Existe um assunto sobre o qual você sabe mais do que qualquer outra pessoa no mundo. Qual assunto? Você.

Você sabe sobre si mais do que qualquer outro ser humano. Não há quem possa superar seus conhecimentos acerca de si. Nenhum outro indivíduo pode medir conhecimentos com você quando o tema é você, você mesmo.

No entanto, uma questão apriorística deve ser levantada: você tem se auto-conhecido? A prática do auto-conhecimento é o exercício fundamental do próprio ser. Conhecer-se é viver, realmente. Daí decorre que quem não se conhece, não vive propriamente; apenas existe, como mamífero. Sem o esforço diário da auto-descoberta significante (saber-se para entender-se e, então, compreender-se), nós não somos nada além de primatas com um cérebro mais robusto. Não passamos de um sistema digestivo onívoro ambulante, impulsionado pelo bipedismo.

Neste sentido, a clássica afirmação socrática do “conhece-te a ti mesmo” é uma ordem humanizadora. É mais que uma lei em favor da razão: é uma norma de capacitação humana: quanto mais você se perscruta, mais você perscruta a humanidade. Quanto mais você e eu, partes que somos do todo que é a humanidade, nos analisamos; quanto mais nos expomos à auto-dissecação do nosso espírito; quanto mais exploramos os rincões da nossa alma: mais nos tornamos humanos e menos animais, na acepção negativa, meramente biológica e instintiva, da palavra.

E é aí que ressurge a necessidade de sermos nossos maiores especialistas.
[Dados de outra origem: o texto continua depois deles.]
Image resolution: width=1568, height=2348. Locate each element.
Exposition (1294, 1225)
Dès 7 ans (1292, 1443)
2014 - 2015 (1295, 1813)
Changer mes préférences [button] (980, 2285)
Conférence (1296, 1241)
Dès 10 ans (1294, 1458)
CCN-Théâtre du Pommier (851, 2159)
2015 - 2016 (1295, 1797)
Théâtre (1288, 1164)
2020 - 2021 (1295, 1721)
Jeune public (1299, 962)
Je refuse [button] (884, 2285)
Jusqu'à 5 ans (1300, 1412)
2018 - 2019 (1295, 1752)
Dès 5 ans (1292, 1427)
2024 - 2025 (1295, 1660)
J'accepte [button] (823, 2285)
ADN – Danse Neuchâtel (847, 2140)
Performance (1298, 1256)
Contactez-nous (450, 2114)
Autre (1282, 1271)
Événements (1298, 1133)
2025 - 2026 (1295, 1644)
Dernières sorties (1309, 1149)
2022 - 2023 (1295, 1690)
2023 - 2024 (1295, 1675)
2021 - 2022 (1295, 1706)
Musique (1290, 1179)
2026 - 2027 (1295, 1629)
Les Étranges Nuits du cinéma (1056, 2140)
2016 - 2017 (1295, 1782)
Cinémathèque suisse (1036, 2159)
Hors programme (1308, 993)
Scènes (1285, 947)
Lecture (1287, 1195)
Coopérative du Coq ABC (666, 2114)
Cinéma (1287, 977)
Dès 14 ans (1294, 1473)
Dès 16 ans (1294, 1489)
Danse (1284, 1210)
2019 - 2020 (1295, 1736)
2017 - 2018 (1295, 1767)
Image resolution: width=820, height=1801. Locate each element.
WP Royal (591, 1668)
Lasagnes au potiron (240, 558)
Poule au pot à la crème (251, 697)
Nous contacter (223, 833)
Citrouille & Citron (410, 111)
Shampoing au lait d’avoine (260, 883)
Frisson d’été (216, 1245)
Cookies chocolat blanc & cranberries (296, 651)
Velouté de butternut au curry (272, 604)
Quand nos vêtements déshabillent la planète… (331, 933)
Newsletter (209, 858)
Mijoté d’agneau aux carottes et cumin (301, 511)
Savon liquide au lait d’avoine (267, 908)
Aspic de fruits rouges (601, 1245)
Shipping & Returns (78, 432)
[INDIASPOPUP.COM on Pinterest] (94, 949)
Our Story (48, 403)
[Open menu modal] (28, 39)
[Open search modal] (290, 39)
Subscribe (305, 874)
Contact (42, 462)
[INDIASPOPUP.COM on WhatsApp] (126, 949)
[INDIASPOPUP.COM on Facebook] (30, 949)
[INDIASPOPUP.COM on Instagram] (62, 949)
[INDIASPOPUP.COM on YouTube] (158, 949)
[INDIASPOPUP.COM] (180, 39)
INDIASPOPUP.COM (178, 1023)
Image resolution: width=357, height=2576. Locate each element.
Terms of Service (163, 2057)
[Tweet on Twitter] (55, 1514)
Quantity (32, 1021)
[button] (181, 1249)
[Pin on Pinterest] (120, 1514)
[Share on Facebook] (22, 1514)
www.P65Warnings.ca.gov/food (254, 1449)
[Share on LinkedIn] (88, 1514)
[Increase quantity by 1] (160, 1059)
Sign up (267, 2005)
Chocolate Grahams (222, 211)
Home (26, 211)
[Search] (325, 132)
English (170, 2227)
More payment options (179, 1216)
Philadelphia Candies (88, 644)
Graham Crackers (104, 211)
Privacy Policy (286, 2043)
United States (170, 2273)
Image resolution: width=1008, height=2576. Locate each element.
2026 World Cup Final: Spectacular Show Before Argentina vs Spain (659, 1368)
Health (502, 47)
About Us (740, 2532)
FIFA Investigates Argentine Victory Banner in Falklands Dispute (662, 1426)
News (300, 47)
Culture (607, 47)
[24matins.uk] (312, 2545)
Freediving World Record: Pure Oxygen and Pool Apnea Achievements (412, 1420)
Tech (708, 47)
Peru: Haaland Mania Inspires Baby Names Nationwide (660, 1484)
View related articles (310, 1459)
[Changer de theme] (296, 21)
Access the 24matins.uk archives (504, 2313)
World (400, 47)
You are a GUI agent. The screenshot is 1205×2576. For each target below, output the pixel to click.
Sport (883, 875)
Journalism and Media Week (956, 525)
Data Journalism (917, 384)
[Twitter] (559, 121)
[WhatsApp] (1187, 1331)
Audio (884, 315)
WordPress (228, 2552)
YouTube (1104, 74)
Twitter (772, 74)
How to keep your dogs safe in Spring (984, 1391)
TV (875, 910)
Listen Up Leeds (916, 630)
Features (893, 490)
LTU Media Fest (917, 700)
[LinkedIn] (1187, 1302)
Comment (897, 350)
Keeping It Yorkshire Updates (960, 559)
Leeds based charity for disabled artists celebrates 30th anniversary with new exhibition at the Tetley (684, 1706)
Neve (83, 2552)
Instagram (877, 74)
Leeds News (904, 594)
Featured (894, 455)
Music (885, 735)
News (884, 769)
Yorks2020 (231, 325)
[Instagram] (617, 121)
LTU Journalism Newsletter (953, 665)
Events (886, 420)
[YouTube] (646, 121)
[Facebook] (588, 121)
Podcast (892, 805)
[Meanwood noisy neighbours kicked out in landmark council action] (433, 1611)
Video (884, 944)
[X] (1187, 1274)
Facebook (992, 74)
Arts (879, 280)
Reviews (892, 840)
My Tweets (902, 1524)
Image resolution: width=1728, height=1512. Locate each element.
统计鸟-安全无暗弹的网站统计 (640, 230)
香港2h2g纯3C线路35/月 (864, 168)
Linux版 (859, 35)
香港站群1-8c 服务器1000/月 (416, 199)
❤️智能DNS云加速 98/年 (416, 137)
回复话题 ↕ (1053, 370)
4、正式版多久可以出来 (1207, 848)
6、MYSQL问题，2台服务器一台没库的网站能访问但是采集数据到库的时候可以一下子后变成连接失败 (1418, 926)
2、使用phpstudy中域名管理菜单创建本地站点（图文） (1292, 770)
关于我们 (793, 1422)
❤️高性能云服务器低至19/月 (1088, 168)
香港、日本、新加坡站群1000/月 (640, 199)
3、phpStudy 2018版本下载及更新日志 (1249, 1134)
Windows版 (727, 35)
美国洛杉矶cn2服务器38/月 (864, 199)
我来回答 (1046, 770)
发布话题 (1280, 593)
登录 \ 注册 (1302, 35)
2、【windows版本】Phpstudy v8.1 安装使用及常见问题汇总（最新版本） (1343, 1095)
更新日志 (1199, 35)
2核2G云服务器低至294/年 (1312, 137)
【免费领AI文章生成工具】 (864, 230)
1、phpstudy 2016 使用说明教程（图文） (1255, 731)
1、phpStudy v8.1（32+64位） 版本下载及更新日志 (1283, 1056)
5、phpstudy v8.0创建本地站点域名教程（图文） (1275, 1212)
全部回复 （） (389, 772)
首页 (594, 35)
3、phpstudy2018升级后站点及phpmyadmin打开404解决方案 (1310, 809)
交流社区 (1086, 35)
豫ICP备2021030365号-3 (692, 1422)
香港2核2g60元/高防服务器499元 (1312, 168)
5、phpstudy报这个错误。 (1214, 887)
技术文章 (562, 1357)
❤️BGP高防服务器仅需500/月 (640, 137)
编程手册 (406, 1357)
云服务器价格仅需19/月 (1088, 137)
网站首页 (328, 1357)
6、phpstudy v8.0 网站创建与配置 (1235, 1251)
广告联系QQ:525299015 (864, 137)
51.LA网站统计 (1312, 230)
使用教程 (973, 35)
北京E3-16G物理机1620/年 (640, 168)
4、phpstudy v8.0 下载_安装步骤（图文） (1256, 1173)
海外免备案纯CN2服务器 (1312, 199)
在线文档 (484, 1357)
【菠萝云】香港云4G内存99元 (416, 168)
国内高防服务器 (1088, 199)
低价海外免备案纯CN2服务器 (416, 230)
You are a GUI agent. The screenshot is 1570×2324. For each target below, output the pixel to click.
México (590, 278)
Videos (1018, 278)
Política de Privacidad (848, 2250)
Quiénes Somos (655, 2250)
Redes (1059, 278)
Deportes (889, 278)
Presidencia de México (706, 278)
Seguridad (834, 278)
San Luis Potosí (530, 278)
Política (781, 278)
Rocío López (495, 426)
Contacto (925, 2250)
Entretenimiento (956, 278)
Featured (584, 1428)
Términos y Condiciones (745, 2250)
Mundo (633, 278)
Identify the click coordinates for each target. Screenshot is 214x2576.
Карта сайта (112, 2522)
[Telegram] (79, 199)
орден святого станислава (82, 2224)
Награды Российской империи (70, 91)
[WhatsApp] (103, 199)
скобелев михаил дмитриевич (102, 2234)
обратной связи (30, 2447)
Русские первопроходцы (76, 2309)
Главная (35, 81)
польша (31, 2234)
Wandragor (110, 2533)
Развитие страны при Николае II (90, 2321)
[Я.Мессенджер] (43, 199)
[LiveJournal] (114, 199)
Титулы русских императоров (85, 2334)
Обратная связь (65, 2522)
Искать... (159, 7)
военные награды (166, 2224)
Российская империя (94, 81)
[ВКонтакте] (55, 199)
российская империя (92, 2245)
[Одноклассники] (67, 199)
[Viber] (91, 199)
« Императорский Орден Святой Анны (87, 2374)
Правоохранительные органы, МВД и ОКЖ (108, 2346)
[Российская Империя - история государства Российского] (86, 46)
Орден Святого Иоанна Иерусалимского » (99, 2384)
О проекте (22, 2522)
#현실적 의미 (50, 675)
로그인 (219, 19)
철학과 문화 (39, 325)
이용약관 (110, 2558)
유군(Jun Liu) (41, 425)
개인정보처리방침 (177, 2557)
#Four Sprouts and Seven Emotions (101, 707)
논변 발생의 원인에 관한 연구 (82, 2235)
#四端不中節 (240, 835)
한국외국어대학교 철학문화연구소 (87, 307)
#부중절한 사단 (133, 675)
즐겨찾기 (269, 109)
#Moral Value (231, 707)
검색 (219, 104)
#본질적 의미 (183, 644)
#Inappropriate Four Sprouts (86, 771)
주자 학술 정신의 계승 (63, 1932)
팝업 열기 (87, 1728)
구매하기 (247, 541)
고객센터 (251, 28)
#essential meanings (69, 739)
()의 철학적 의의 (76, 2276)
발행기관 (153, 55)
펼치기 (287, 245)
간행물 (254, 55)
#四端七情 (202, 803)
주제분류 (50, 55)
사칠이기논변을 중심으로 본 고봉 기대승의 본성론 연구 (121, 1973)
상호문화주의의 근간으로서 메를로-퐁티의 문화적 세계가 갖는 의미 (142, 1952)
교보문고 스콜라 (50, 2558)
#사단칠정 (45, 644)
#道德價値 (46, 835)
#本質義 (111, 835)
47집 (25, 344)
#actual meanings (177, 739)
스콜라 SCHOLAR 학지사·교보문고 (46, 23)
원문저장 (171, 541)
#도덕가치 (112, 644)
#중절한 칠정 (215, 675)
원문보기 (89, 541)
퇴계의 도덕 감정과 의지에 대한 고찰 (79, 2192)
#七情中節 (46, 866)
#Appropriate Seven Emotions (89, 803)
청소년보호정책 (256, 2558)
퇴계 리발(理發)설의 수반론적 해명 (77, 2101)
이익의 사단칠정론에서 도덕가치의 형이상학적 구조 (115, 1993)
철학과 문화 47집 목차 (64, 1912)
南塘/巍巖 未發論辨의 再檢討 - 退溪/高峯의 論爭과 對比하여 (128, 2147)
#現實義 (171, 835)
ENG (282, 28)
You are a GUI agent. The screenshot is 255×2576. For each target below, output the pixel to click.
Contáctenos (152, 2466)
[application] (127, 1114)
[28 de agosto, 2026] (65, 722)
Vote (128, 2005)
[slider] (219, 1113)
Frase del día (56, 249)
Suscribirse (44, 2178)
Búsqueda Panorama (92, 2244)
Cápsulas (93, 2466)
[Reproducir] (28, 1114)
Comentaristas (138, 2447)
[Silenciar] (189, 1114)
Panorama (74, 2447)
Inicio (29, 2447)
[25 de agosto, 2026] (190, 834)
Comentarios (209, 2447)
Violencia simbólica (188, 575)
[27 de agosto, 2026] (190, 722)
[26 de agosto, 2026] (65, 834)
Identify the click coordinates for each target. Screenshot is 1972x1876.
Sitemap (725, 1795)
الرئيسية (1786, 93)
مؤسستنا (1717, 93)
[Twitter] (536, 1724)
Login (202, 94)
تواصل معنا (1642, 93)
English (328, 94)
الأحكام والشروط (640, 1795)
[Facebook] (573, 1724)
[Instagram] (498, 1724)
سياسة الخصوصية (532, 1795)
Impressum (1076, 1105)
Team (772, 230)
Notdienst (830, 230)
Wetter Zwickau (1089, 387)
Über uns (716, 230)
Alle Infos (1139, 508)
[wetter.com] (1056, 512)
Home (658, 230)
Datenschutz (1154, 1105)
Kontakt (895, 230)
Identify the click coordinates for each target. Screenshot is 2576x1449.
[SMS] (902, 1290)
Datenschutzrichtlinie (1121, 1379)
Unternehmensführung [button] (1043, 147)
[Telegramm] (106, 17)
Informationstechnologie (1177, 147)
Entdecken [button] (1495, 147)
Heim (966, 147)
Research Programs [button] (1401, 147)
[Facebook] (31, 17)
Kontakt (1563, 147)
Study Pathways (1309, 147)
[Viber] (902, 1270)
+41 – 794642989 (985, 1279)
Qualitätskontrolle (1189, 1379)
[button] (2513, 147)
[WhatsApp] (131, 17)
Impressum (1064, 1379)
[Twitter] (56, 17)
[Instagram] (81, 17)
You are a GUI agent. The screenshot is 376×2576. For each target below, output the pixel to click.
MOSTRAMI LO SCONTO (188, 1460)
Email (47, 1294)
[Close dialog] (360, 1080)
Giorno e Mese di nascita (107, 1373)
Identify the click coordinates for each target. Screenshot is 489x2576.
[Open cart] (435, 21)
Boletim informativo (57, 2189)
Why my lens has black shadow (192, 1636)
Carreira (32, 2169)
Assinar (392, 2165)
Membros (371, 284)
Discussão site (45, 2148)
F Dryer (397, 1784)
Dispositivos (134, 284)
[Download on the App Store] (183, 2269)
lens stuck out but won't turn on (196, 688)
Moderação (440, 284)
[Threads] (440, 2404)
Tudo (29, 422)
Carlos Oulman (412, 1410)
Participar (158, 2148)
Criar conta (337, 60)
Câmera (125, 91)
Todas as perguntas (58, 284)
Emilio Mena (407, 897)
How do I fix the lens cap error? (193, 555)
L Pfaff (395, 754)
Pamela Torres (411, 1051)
Por mais que seus pais, cônjuge, irmãos, primos, amigos, etc, conheçam muito sobre você, ao menos potencialmente é você quem mais e melhor está capacitado para ser especialista de si. Seus conhecimentos acerca do seu funcionamento físico e metafísico superam tremendamente aquilo que os outros sabem a seu respeito. Parafraseando o ditado, só você realmente detém a consciência acerca de como, onde, quando e por que seu “calo aperta” e ou desaperta. O auto-conhecimento é o portal da verdade especialmente própria, do mistério personalíssimo que todos nós custodiamos enquanto seres individuais.

Ser especialista de si é ser consciente das forças e das fraquezas, das virtudes e dos vícios, das glórias e das misérias, enfim, das dinâmicas positivas e negativas que diariamente entram em atrito dentro de nós, que se combatem na guerra interminável da “individuação”, como ensinou Jung; dinâmicas de teses, antíteses e sínteses que vão construindo nosso caráter através das luzes que jogamos contra as sombras da nossa personalidade natural.

Há um belo verso dos Salmos que roga por este auto-conhecimento. Curiosamente, o faz na linguagem empregada pela psicanálise junguiana, já citada: “Tu, Senhor, manténs acesa a minha lâmpada; o meu Deus transforma em luz as minhas trevas.” (Salmo 18:28)

E aí, você está disposto a ser especialista de si?